Vor allem in guten Hotels
Nun könnte man denken, dass man dieser Hotelbügel-Seuche vor allem in billigen Hotels begegnen würde, wo ein seelenloser Erbsenzähler in seinem Kämmerchen hinter der Rezeption in kranker Hingabe die Kosten (und das Gäste-Erlebnis) stranguliert. Aber weit gefehlt. Auf meinen Städtetrips nächtige ich oft in Zweistern-Häusern – und dort bin ich dieser hängenden Beleidigung der Hotelausstattung noch nicht begegnet.

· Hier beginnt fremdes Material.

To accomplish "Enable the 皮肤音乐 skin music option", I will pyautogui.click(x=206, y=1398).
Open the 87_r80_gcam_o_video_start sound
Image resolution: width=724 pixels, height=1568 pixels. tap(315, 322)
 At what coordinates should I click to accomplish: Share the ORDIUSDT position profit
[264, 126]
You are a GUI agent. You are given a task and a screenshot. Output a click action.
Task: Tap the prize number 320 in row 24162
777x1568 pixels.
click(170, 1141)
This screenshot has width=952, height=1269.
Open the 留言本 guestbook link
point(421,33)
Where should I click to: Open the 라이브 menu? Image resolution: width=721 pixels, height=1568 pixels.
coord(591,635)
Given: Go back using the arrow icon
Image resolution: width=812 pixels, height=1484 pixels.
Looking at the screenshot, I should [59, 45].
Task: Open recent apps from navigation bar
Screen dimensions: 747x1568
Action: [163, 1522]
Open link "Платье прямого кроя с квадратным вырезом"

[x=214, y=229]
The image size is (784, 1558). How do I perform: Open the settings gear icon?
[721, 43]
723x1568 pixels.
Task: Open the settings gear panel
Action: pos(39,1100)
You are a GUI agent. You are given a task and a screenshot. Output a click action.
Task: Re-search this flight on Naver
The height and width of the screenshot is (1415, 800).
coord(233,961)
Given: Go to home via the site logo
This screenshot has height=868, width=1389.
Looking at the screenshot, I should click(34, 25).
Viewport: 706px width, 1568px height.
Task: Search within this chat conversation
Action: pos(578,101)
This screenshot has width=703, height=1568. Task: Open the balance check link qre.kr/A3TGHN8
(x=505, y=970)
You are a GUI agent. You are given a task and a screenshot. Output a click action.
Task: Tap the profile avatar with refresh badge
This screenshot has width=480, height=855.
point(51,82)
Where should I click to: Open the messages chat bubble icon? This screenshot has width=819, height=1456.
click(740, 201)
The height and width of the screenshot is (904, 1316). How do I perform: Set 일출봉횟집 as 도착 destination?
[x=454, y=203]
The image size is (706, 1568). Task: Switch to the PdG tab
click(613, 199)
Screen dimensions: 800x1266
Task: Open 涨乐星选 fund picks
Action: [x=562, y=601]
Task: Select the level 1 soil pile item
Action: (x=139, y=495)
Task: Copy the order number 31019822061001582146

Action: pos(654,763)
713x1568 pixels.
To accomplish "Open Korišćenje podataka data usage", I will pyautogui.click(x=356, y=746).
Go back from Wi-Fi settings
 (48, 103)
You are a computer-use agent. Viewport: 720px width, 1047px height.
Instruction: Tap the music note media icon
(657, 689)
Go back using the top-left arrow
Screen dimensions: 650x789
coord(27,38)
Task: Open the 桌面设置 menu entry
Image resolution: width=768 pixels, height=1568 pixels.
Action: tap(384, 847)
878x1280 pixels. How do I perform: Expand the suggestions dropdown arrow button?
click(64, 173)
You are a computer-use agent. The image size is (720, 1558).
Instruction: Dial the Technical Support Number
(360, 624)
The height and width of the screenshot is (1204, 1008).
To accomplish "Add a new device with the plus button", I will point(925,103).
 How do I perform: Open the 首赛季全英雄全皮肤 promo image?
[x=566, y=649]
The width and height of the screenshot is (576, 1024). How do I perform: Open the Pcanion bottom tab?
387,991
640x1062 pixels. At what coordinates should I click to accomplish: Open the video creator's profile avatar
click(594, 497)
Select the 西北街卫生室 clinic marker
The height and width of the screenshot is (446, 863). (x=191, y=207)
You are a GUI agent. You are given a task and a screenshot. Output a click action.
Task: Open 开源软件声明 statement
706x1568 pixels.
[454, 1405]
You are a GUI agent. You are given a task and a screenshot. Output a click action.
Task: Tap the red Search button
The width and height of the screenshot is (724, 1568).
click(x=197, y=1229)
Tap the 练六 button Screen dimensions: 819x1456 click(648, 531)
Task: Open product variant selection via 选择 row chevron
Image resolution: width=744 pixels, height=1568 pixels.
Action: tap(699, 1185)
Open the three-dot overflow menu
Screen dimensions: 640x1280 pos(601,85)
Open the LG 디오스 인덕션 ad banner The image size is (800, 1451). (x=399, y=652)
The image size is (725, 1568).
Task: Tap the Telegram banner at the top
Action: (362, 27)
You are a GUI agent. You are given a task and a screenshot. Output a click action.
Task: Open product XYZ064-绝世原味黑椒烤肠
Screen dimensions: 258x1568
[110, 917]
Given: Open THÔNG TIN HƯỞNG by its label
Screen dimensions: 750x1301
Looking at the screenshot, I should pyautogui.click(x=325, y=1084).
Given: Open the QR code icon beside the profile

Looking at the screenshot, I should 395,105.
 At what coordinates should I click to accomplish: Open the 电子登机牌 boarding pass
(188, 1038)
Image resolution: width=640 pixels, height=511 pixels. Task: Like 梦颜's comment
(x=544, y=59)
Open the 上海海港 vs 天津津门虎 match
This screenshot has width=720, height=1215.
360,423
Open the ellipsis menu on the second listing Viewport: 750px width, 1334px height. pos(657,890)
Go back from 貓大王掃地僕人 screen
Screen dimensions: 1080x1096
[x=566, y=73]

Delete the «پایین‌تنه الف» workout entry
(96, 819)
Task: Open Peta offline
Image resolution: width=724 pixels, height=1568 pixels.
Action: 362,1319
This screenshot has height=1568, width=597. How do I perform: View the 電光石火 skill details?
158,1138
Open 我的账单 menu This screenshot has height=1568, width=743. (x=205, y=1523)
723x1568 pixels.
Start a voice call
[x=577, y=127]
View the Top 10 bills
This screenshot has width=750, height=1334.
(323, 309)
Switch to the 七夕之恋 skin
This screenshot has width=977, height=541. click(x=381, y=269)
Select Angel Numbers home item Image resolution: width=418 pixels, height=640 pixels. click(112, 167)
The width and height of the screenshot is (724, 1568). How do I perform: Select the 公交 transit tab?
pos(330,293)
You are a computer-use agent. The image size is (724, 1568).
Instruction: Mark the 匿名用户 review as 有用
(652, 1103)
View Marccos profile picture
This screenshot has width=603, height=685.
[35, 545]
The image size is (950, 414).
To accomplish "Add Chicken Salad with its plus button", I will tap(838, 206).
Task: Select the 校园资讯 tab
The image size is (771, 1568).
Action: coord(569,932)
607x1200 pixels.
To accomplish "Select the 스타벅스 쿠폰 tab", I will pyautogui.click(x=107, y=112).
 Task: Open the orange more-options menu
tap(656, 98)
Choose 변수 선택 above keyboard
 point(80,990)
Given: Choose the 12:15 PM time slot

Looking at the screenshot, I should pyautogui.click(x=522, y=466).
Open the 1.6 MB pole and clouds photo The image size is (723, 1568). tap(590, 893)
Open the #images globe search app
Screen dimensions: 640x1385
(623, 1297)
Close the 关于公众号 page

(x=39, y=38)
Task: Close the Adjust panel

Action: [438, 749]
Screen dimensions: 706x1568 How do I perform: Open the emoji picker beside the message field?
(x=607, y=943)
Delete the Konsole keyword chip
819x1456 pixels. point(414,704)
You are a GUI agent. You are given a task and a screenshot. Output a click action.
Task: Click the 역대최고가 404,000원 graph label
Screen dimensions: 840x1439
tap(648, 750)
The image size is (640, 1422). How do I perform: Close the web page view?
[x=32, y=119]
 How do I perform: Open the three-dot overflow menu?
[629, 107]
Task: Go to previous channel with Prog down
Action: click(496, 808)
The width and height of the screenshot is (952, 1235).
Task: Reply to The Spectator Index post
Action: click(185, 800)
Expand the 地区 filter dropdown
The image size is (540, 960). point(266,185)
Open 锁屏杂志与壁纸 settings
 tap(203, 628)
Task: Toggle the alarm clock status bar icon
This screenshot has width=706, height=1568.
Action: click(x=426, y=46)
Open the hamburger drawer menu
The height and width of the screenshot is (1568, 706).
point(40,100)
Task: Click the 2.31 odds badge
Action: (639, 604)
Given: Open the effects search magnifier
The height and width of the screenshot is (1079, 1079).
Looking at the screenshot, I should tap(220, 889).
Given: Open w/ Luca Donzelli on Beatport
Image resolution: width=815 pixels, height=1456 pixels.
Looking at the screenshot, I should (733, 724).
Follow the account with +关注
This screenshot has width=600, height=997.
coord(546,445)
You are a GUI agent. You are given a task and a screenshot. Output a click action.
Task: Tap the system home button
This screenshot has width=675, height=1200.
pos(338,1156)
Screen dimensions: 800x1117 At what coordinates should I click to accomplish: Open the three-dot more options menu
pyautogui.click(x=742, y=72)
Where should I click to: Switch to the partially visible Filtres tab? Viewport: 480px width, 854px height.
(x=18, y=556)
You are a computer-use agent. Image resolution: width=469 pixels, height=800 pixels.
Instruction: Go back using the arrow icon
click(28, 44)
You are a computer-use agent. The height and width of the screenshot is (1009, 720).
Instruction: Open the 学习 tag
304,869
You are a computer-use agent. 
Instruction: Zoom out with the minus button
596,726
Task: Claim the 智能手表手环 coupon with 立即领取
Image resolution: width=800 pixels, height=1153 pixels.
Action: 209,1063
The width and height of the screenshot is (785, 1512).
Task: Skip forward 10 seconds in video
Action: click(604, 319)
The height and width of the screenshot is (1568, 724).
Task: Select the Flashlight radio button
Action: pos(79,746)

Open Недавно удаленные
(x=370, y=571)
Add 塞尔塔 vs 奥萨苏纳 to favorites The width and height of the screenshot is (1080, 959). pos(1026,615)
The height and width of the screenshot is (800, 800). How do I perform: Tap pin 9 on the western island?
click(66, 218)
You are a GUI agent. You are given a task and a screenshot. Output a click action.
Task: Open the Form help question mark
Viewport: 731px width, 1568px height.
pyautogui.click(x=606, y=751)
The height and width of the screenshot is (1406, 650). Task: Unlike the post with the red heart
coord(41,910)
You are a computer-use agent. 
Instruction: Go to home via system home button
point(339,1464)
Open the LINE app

Nicht einmal im Hans Brinker Hostel in Amsterdam, lange Zeit bekannt als das «schlechteste Hotel der Welt», habe ich – wenn ich mich recht erinnere – solchen Hotel-Hanger-Hate erlebt. Dafür aber letzten Herbst in einem (sehr geschmackvoll eingerichteten) 4-Stern-Hotel an der Costa Brava und dieses Jahr in einem (ansonsten sehr angenehmen) 4-Stern-Stadthotel in Berlin oder jüngst im ganz passablen 3-Stern-Haus in Griechenland. Namen? Nenne ich bis zur Hauptverhandlung noch keine.
Nun könnte man angesichts all der Herausforderungen auf unserem Erdenrund spotten, dass hier ein wohlstandsverwahrloster Geck über ein Problem ätzt, das ja eher eine Petitesse ist im Vergleich zu allen anderen Dingen, die schief gehen auf diesem Planeten. Ein sogenanntes First World Problem, ein Luxus-Problemli. Ein Detail. Und ja, das ist wohl auch nicht ganz falsch.
Ärgern tut es mich trotzdem. Weil sich Gastgebertum nun auch mal im Umgang mit Details zeigt. Und schliesslich bezahle ich für diese Hotelzimmer First-World-Preise. Da möchte ich mich wohl fühlen. Und nicht von Beginn weg als Dieb. Jetzt bin ich (fürs erste) fertig mit meiner Anklageschrift. Ich bügle ab, bleibe tapfer und murmle zum Abschied leise das, was ich auch mir selber immer sage, wenn mich der Hotel-Wutbürger zu überkommen droht: Hang loose, bleib locker.